La Justicia cerró un capítulo largo y pesado: Leonardo Airaldi recibió una condena de 12 años de prisión y una multa que supera los $118 millones por su rol al frente de una organización dedicada al tráfico de drogas.
Según la acusación, Airaldi no fue un engranaje menor del esquema: fue considerado responsable de liderar, financiar y abastecer la red. Una estructura que, de acuerdo a lo establecido en el juicio, funcionó de manera sostenida entre 2019 y 2024, cinco años en los que el negocio ilegal se mantuvo activo.

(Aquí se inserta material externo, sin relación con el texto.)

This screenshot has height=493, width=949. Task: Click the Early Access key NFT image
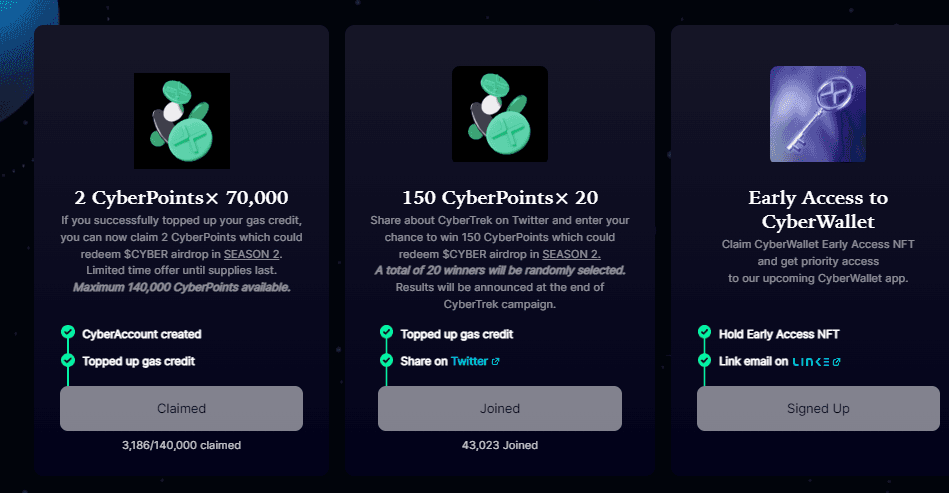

El fallo es contundente en su lectura: no se trató de un hecho aislado ni de un operador de bajo perfil. La condena apunta directamente a quien, según la Justicia, tenía el mando y los recursos para mantener en pie la organización durante ese período. Ese dato —la continuidad y la escala— fue determinante para la pena que se le impuso.
La multa millonaria, que acompaña a la pena de prisión, busca golpear también el costado económico del delito: uno de los ejes centrales en las causas de narcotráfico, donde el dinero es tanto el motor como el objetivo. $118 millones que el Estado reclama como parte del daño causado.
Con esta sentencia, el caso Airaldi queda sellado judicialmente, aunque la investigación sobre los alcances reales de la red y sus eventuales conexiones puede seguir abierta en otras aristas del expediente.